Pourtant, le problème le plus important reste toujours d’actualité : les manuels n’ont pas été modifiés. Les menaces sont toujours là, la religion se résume à l’orthodoxie, les punitions y abondent. Finalement, c’est une question de chance de tomber sur un professeur doux et gentil qui refuse l’endoctrinement et présente la religion selon les préceptes qu’elle se propose de prêcher. Mais ces professeurs se font plutôt rares, surtout que pour enseigner cette discipline, il faut être agréé par le Patriarcat roumain. Pas de chance donc de remplacer le cours existant par un autre, disons, d’histoire des religions.

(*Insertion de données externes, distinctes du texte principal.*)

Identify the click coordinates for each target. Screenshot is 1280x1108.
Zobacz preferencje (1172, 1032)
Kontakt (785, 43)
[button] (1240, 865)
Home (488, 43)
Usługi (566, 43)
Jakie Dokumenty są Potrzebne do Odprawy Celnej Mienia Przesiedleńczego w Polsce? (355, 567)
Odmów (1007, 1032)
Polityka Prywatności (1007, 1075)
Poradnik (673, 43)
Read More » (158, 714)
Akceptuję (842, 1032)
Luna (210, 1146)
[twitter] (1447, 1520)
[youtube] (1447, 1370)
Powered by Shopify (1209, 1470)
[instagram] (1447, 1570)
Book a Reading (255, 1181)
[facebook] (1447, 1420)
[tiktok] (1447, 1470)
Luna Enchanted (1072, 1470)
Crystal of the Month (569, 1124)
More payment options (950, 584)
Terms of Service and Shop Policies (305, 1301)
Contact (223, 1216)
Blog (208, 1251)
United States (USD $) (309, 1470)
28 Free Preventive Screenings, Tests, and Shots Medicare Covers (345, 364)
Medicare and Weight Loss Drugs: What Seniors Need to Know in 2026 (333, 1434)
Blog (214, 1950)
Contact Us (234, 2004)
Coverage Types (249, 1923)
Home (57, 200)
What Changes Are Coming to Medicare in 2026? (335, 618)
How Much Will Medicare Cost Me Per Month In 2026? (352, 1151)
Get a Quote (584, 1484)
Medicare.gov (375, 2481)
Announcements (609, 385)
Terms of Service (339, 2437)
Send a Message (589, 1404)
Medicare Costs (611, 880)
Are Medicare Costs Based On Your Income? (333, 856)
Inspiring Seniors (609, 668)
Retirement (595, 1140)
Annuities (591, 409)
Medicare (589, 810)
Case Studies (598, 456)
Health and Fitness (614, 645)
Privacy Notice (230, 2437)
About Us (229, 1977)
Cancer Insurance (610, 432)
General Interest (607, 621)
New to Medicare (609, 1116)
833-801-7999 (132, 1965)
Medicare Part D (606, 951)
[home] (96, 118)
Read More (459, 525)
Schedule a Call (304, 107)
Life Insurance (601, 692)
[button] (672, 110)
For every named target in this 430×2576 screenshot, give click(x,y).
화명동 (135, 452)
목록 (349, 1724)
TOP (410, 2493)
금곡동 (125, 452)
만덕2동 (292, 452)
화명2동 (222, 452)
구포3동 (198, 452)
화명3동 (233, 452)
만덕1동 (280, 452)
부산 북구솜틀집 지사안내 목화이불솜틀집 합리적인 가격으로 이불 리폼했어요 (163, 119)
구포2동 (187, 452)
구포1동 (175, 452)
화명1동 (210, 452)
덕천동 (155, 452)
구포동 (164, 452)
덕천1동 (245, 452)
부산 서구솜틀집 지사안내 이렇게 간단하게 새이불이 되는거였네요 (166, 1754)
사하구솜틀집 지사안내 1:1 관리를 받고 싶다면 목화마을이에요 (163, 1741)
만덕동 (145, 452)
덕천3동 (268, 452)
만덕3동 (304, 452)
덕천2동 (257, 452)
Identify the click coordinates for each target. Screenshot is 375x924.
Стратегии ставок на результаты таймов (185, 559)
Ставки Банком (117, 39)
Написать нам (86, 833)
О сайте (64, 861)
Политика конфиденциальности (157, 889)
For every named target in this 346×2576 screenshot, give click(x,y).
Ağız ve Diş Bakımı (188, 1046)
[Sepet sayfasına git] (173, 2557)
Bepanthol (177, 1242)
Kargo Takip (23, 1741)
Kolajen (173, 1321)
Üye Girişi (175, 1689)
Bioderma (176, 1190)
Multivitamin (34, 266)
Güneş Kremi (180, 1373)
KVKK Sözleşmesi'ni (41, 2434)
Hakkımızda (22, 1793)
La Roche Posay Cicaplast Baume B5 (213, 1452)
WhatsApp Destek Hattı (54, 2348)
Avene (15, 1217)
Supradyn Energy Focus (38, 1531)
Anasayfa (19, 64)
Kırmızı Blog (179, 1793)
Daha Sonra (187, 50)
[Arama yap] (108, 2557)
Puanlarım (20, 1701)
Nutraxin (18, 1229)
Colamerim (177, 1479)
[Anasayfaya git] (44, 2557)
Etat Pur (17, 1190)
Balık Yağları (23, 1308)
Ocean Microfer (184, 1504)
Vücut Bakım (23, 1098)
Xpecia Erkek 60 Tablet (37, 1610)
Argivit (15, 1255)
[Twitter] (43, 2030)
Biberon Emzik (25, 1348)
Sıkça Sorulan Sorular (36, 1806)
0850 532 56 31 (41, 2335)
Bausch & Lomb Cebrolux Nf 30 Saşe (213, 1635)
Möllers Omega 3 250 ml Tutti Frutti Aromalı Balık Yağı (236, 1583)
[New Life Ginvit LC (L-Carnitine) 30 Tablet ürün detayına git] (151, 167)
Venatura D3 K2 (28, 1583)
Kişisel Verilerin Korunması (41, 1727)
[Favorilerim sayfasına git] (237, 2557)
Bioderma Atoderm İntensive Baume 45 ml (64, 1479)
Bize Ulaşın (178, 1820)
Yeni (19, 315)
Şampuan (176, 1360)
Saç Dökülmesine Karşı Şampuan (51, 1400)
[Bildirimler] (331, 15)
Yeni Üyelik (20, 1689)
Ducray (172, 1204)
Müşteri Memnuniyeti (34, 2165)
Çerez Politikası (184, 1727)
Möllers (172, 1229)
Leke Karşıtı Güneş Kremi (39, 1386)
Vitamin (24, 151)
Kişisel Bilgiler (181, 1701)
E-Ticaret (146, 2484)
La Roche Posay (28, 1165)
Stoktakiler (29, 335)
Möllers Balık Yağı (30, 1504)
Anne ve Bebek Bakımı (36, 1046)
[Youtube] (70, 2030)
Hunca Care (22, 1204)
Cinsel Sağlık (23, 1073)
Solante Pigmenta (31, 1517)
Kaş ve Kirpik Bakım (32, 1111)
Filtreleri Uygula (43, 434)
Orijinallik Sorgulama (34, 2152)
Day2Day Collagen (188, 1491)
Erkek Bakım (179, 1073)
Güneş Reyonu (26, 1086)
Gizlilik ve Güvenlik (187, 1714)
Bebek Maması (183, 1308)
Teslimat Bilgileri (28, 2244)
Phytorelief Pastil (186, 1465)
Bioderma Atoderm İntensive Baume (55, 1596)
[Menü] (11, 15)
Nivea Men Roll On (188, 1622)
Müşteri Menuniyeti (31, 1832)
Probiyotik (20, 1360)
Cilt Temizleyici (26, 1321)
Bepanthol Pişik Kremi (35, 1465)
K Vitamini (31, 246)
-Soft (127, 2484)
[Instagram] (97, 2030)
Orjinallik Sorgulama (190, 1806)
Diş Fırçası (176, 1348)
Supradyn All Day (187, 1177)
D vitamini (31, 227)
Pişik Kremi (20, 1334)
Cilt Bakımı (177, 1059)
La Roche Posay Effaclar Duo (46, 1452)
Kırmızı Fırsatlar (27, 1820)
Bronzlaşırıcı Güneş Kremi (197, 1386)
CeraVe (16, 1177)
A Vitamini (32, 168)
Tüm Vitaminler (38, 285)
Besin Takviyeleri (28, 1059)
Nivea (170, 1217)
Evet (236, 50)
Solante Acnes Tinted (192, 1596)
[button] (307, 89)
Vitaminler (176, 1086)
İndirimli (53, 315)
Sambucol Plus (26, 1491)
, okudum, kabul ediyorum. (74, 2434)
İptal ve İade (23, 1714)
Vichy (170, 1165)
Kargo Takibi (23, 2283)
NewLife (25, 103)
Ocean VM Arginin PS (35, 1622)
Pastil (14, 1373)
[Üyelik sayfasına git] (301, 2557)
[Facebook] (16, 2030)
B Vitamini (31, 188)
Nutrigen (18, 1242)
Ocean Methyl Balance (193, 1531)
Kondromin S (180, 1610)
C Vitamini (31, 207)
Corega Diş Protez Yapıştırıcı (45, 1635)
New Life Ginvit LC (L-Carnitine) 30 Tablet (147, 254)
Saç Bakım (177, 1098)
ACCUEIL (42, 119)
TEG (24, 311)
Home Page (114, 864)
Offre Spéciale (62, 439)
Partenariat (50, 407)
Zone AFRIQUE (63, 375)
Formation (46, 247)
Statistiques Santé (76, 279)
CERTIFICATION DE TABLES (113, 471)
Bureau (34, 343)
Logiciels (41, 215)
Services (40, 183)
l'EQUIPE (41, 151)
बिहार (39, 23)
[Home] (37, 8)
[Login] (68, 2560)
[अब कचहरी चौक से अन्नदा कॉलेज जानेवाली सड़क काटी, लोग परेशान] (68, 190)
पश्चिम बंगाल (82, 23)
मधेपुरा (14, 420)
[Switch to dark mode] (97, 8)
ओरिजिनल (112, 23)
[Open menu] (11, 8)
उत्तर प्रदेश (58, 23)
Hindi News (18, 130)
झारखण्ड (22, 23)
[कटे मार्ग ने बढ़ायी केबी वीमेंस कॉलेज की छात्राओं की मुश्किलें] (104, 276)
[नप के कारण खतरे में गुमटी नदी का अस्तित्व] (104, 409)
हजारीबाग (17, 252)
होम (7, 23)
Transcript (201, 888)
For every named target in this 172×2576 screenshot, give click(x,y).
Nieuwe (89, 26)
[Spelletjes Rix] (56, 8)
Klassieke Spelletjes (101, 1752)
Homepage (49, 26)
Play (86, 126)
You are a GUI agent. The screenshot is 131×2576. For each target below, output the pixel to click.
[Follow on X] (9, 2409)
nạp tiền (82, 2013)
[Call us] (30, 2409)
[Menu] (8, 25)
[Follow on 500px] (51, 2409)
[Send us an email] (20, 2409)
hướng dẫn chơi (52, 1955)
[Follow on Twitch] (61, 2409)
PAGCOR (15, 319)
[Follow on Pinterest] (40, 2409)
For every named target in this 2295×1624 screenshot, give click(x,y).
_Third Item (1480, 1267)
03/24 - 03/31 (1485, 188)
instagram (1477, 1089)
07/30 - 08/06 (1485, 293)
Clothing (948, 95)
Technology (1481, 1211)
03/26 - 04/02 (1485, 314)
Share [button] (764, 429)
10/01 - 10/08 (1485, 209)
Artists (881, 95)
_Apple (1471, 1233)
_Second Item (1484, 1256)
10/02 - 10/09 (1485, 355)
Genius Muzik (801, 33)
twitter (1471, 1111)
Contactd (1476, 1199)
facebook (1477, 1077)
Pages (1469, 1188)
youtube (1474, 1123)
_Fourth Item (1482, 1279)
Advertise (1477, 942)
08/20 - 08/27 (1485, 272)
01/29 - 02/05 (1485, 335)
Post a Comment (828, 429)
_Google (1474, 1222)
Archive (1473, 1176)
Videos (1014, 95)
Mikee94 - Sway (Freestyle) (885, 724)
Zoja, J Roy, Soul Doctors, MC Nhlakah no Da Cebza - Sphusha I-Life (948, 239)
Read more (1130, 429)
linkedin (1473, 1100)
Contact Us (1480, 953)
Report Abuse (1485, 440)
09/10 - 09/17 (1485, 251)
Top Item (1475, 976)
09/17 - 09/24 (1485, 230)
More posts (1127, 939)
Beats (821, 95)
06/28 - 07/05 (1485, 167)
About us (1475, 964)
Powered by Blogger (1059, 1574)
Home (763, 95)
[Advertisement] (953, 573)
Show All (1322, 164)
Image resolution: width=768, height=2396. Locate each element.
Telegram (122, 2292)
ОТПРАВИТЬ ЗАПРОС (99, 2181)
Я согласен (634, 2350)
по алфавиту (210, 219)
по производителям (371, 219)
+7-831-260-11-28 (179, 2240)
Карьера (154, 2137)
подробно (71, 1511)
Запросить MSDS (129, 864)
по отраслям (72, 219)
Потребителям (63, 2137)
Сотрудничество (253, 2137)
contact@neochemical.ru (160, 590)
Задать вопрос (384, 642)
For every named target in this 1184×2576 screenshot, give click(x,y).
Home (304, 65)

D’ailleurs, cette idée avancée par la société civile a provoqué une réaction des plus dures de la part des représentants de l’Eglise orthodoxe roumaine qui ont invoqué comme argument suprême le pourcentage important de Roumains orthodoxes du pays : 86% du total de la population du pays selon un recensement de 2013. Les données statistiques recueillies après le dépôt des demandes d’inscription en classe de religion révèlent que plus de 90% des élèves appartenant aux 18 cultes religieux reconnus par l’Etat roumain ont opté pour ce cours. Comment cela, allez-vous dire ? Pourquoi étudier l’orthodoxie, si on n’est pas orthodoxe ? Par la simple bonne raison que, quelle que soit l’appartenance religieuse de leurs élèves, les écoles publiques roumaines se confrontent toutes aux mêmes problèmes : elles ne proposent aucune alternative aux enfants qui ne suivent pas ce cours. Et dans la plupart des cas, elles ne cherchent pas non plus à en trouver une.